Stephen Vitiello is a media and sound artist based in New York. Creating sound recordings from New York’s city streets to the flutter of hummingbird wings in the Amazon, Stephen captures the almost imperceptible details of the world around us, and mixes them together to create harmonic reflections on environments and places.
Stephen’s career began as a guitarist in a punk band, but his musical output soon took on a different direction - particularly after meeting artist Nam June Paik in 1991. Vitiello assisted the artist on various projects - shooting video footage, develop sound systems and ultimately curating an album of Nam June Paik’s archive recordings, ‘Works 1958-1979’ (Sub Rosa).
Whilst still maintaining a relationship with his background in contemporary music, Vitiello started to collaborate initially with film-makers and video artists, before developing works that were discreetly his own. His album ‘The Light of Falling Cars’ (JdK Productions) has been described as his “breakthrough work”, and included collaborations with renowned musician Pauline Oliveros and violinist Hahn Rowe. In a piece titled “A Musician In The Artworld”, Kenneth Goldsmith noted: “it feels like Vitiello has managed to fuse several current musical tendencies (glitchwerks, electronica, improvisation, ambient music) into a single compelling practice that’s all his own”. The following year, Stephen performed on stage with Oliveros, Frances-Marie Uitti and electronic musician Robin Rimbaud (Scanner) - which in turn led to further collaborative recordings and releases amongst the players.
In 1999, Stephen Vitiello was awarded a six-month residency on the 91st floor of the World Trade Center. With the use of photocells, Vitiello trapped the algorithms of the incoming light, and subsequently translated that into sound. This was augmented with the sound of the building’s stresses and strains, captured using contact microphones. The result was a site-specific sound installation that has been broadcast and exhibited internationally - and which can be found on the album ‘Bright and Dusty Things’ (New Albion Records), released shortly before the dramatic events of 9/11.

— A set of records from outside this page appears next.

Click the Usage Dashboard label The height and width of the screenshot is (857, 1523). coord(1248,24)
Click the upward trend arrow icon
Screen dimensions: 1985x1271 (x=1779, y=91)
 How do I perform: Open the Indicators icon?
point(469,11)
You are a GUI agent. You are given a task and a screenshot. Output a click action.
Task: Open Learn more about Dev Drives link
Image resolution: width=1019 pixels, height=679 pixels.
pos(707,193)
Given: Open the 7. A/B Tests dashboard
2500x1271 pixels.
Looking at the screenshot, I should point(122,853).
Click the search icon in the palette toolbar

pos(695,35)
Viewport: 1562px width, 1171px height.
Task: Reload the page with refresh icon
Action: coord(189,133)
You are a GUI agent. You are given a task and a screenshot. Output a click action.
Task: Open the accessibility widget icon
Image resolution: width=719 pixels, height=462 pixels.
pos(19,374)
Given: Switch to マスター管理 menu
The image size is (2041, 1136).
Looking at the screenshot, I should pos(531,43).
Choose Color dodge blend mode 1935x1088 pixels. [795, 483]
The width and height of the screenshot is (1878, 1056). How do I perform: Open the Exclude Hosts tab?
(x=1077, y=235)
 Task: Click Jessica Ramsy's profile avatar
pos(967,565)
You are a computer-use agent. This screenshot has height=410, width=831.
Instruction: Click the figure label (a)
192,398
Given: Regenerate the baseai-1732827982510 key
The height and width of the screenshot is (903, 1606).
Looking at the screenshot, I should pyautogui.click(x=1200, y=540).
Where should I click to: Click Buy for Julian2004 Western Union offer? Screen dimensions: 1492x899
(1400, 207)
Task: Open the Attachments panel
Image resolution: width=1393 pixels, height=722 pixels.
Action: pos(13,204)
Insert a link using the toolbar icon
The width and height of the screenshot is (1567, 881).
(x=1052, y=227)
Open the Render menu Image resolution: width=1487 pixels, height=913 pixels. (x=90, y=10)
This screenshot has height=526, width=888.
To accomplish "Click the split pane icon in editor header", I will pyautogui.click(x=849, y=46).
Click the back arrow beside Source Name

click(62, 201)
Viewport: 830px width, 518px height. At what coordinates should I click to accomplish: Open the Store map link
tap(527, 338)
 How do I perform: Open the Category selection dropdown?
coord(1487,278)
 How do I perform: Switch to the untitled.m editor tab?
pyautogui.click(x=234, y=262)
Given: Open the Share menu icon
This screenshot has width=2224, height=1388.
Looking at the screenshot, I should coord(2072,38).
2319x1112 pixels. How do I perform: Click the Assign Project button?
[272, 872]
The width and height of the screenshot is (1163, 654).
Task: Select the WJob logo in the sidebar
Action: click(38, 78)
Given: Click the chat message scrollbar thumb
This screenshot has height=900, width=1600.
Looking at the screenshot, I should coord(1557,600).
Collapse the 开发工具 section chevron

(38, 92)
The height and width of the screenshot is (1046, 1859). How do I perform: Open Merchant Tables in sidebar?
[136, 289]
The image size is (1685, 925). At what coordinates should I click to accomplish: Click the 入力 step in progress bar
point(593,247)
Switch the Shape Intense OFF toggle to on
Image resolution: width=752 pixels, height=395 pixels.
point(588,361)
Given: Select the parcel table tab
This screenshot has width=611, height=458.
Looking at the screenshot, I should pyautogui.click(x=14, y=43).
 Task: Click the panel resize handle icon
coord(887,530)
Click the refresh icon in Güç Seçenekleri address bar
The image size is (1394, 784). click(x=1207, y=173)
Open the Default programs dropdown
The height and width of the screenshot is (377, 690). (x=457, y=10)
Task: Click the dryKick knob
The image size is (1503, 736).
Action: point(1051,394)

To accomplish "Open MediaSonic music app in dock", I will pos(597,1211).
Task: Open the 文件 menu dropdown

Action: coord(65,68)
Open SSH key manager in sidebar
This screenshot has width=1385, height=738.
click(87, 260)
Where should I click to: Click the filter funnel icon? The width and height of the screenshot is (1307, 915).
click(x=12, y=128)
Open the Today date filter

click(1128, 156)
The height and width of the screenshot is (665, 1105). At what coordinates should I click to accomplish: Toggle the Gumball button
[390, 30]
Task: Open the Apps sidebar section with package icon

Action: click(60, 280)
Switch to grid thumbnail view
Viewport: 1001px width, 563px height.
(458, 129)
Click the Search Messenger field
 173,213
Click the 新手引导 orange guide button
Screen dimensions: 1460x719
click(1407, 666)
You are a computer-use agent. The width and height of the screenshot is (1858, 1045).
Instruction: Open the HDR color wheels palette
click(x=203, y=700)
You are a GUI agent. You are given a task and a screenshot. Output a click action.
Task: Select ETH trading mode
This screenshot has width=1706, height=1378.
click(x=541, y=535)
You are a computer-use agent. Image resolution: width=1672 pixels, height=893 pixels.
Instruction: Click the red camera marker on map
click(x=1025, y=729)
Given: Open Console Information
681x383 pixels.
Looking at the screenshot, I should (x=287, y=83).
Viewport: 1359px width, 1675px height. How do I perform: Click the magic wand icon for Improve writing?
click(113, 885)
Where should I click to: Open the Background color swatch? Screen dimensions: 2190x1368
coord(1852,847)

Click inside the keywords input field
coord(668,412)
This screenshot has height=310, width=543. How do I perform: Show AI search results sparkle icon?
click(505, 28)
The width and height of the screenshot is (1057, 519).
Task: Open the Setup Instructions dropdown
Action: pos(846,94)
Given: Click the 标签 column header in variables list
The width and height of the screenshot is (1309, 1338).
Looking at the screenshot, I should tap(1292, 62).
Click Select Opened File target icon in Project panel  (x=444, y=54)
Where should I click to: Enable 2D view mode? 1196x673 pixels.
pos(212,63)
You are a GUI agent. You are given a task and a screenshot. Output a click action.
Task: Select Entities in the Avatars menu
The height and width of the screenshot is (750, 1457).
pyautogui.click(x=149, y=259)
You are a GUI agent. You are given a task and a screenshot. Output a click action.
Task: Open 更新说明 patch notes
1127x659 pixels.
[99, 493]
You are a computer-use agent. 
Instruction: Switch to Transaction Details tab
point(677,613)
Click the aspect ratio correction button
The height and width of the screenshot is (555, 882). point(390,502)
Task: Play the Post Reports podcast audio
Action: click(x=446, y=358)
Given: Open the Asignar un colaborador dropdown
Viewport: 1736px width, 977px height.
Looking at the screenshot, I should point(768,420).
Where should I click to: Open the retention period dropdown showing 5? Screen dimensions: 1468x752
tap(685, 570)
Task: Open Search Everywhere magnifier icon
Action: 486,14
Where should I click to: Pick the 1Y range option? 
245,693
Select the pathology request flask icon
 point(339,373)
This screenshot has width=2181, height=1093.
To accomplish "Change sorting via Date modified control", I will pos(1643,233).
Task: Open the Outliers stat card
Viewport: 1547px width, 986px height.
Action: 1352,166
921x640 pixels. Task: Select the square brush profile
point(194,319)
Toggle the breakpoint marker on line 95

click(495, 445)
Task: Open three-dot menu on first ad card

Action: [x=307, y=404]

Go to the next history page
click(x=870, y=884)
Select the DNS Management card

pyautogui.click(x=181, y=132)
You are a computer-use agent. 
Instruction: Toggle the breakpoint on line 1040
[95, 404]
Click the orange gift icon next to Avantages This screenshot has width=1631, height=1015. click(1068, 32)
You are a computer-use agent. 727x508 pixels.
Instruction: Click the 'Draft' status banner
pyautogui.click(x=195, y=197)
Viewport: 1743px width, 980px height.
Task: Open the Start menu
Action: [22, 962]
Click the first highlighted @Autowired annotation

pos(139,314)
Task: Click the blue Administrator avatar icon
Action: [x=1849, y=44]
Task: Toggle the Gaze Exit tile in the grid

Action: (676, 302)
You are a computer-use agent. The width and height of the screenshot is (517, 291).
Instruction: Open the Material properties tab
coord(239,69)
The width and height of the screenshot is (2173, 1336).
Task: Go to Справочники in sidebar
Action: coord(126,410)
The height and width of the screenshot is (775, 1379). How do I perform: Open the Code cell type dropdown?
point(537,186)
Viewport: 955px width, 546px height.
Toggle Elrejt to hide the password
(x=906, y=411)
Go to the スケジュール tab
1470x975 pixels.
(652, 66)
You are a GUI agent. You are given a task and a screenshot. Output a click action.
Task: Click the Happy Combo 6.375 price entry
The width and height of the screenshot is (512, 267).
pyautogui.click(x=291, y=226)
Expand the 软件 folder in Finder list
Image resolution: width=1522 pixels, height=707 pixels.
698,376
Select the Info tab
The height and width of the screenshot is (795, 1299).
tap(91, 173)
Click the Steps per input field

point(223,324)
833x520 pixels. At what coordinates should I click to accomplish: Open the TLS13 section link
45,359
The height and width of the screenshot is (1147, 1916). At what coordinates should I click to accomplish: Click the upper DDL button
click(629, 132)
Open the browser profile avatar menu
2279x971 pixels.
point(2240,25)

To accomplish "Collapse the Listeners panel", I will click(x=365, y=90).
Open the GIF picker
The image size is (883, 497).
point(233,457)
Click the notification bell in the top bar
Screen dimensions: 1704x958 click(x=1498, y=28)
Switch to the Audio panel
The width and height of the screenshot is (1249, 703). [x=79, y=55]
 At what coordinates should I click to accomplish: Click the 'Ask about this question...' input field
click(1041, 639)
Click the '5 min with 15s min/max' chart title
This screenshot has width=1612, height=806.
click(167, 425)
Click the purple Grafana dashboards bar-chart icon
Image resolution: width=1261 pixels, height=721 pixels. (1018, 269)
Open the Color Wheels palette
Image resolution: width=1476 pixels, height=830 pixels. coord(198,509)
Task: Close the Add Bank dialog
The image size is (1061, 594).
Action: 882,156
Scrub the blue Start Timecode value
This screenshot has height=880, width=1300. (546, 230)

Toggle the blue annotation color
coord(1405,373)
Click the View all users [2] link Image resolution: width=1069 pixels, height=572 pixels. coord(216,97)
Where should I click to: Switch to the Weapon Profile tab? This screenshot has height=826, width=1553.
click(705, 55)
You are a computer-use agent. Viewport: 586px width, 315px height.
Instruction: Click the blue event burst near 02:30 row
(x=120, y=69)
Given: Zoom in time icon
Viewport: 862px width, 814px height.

During his career, Stephen has also worked with Machinefabriek, Yasunao Tone and Andrew Deutsch, as well as visual artists Tony Oursler, Julie Mehretu, Joan Jonas and Eder Santos. His work has taken him to Cartier Foundation in Paris, The Tate Modern, London, the San Francisco Electronic Music Festival, The Kitchen, NYC, Museum 52, London, the Whitney Museum of American Art at Philip Morris, Galerie Almine Rech, Paris and many more, including a collaborative work in the 2006 Biennale of Sydney.
Recent work includes ‘A Bell for Every Minute’ at The High Line in New York - a piece which includes the sounds of 59 bells in New York and beyond, from the buzz of the stock exchange to the chimes of church bells, phone and bike bells and the United Nations Peace Bell.
His new soundscapes for Kaldor Public Art Projects - titled ‘The Sound of Red Earth’ - are the basis for atmospheric installations within the former brick-making kilns in Sydney Park, St Peters. Over the past year, Stephen has made two week-long field trips to the Kimberley region in Western Australia to record bird and animal calls in freshwater billabongs, the sounds of tidal flows and marine life. He has even captured the frequency of the starlight and translated it into sound. Resonating with sound and light, the kilns at the Brickworks will be transformed into truly immersive environments, evoking the remote Australian landscape.